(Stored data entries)
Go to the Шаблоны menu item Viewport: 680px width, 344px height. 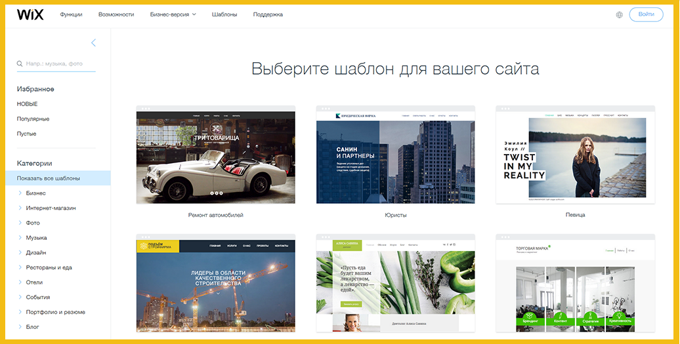click(224, 14)
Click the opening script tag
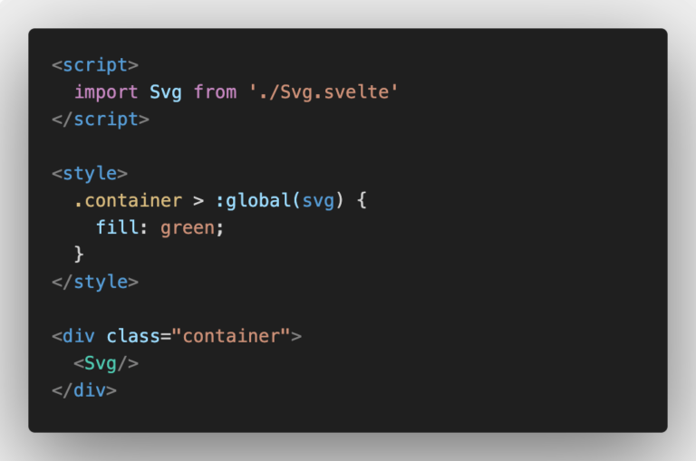Image resolution: width=696 pixels, height=461 pixels. (95, 66)
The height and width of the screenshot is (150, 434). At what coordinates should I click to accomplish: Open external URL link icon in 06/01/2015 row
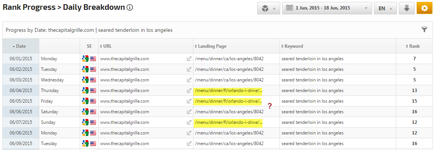189,59
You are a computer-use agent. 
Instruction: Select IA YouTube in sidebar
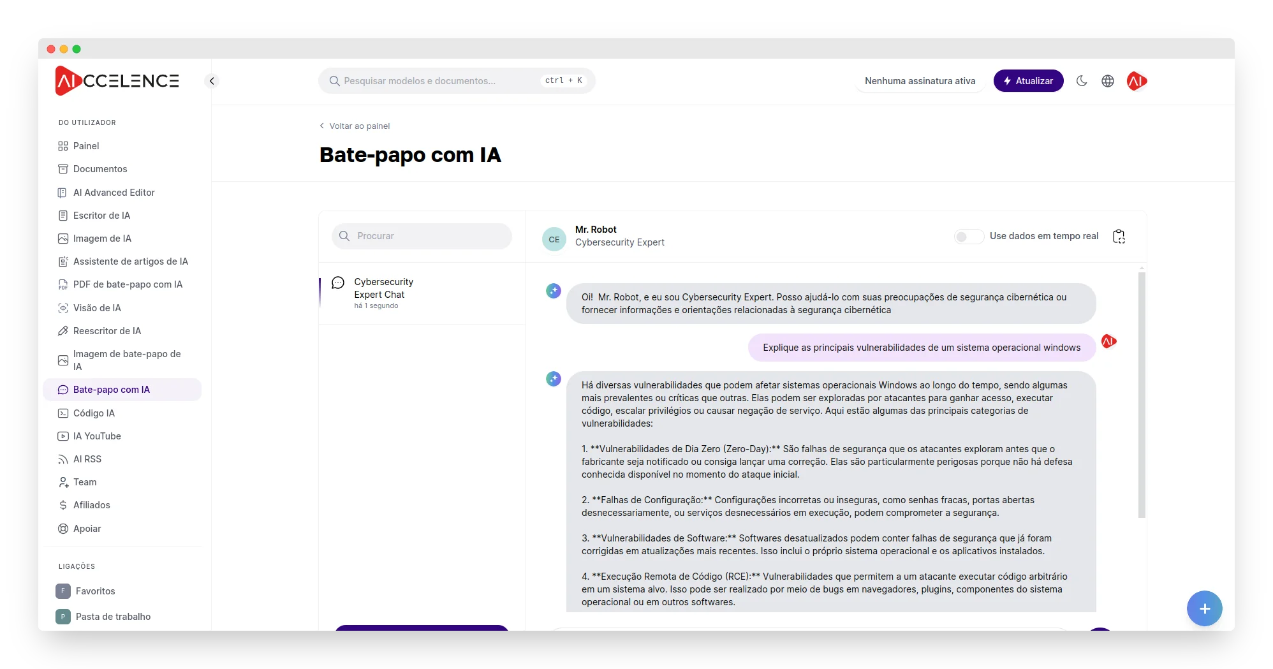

| EXERCISE DESCRIPTION |
When you reach the line with "Click the opening script tag" in the entries above, start copying, and go on word for word to the last line; skip any picture.

| EXPECTED ANSWER |
Click the opening script tag
Image resolution: width=696 pixels, height=461 pixels. (95, 66)
The height and width of the screenshot is (150, 434). At what coordinates should I click to accomplish: Open external URL link icon in 06/01/2015 row
189,59
You are a computer-use agent. 
Instruction: Select IA YouTube in sidebar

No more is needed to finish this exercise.